Exercise
Would you please print exactly the lines that run from the one with "The image size is (1208, 683)." to the last line of the data, both included, without any pictures?

Segment Start: Exercise inputs

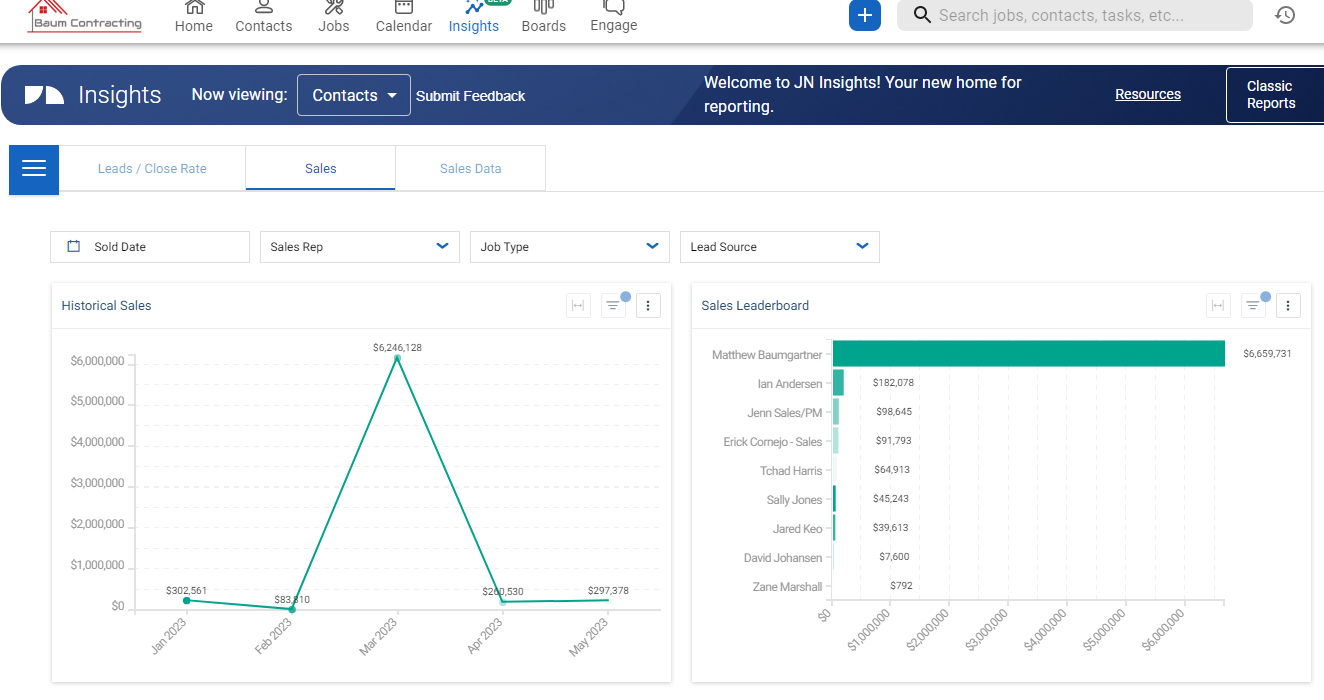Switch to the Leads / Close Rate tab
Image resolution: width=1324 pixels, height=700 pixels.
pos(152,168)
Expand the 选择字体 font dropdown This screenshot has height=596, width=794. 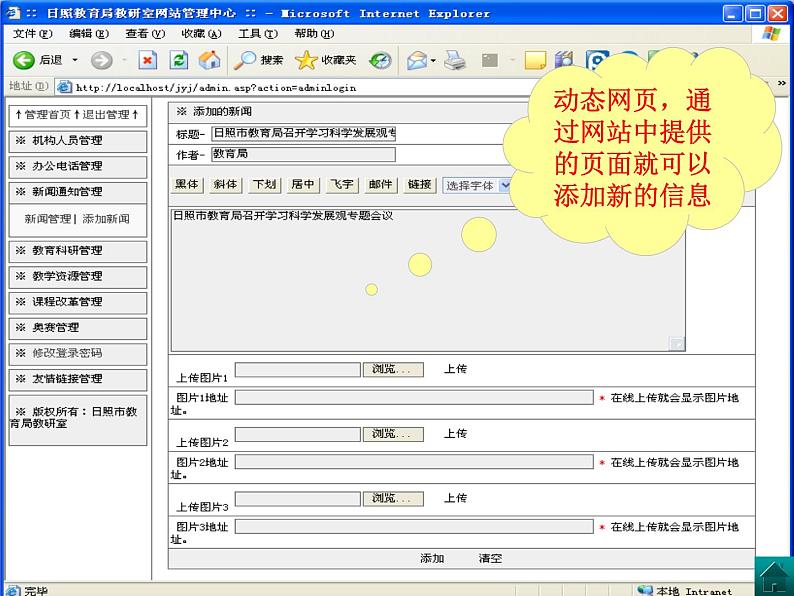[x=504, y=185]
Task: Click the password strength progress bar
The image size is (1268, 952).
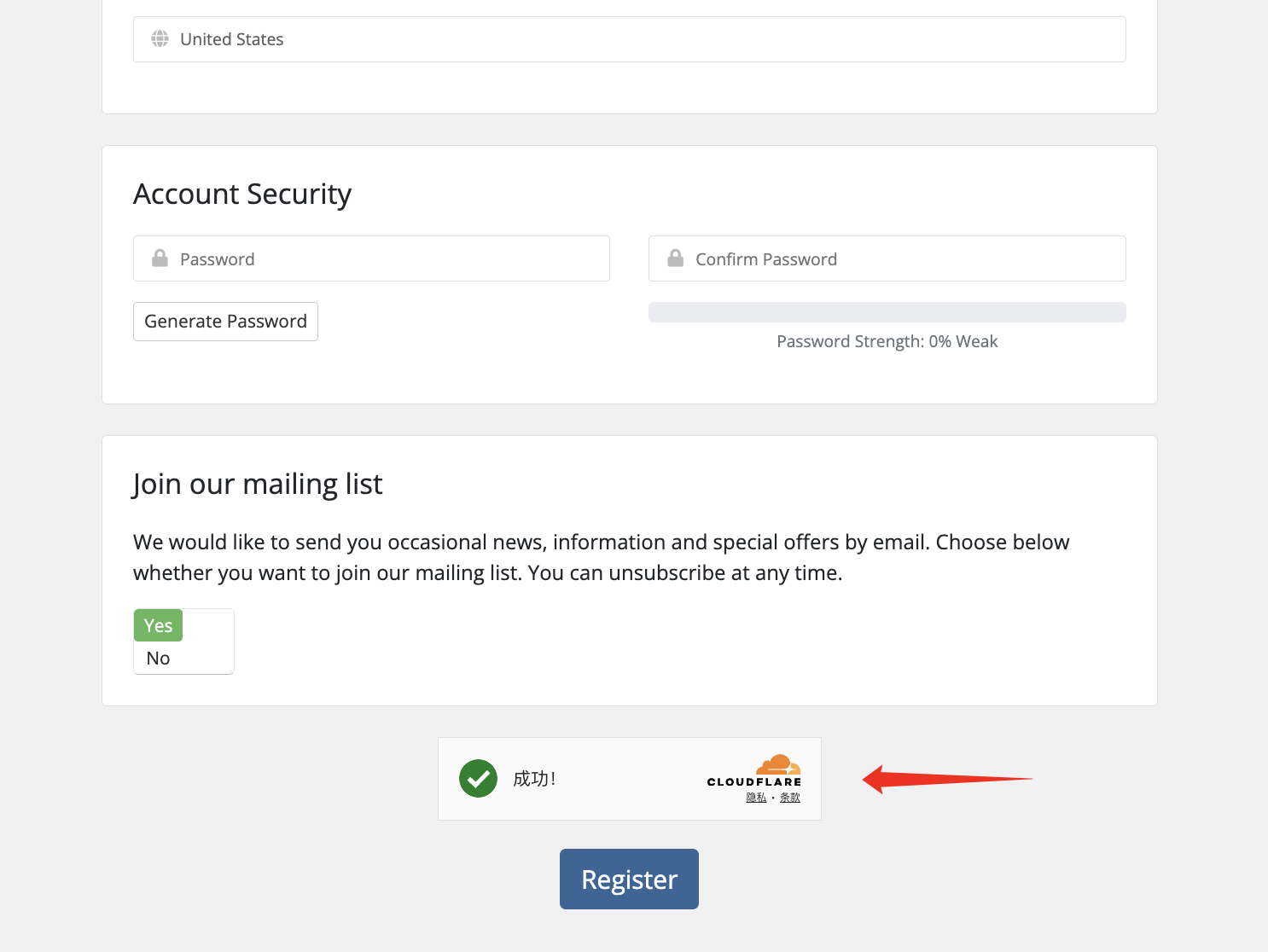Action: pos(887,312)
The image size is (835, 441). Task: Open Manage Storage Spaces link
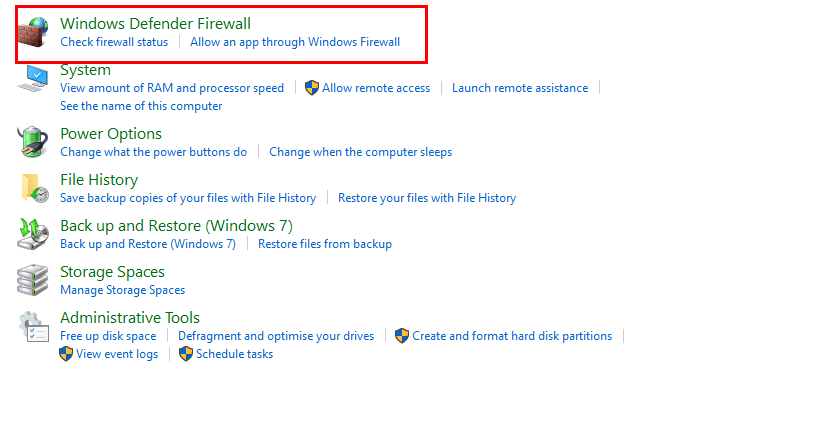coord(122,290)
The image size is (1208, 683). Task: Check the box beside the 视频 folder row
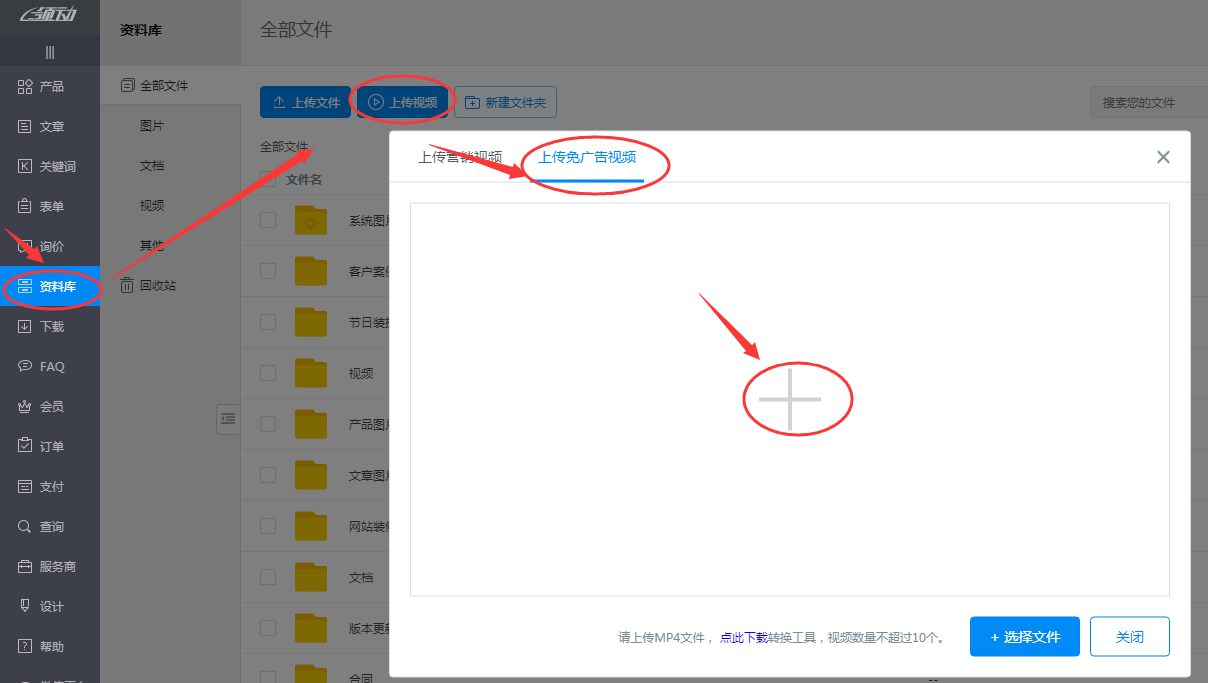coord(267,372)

Segment End: Exercise inputs

Written answer
The image size is (1208, 683). Task: Check the box beside the 视频 folder row
coord(267,372)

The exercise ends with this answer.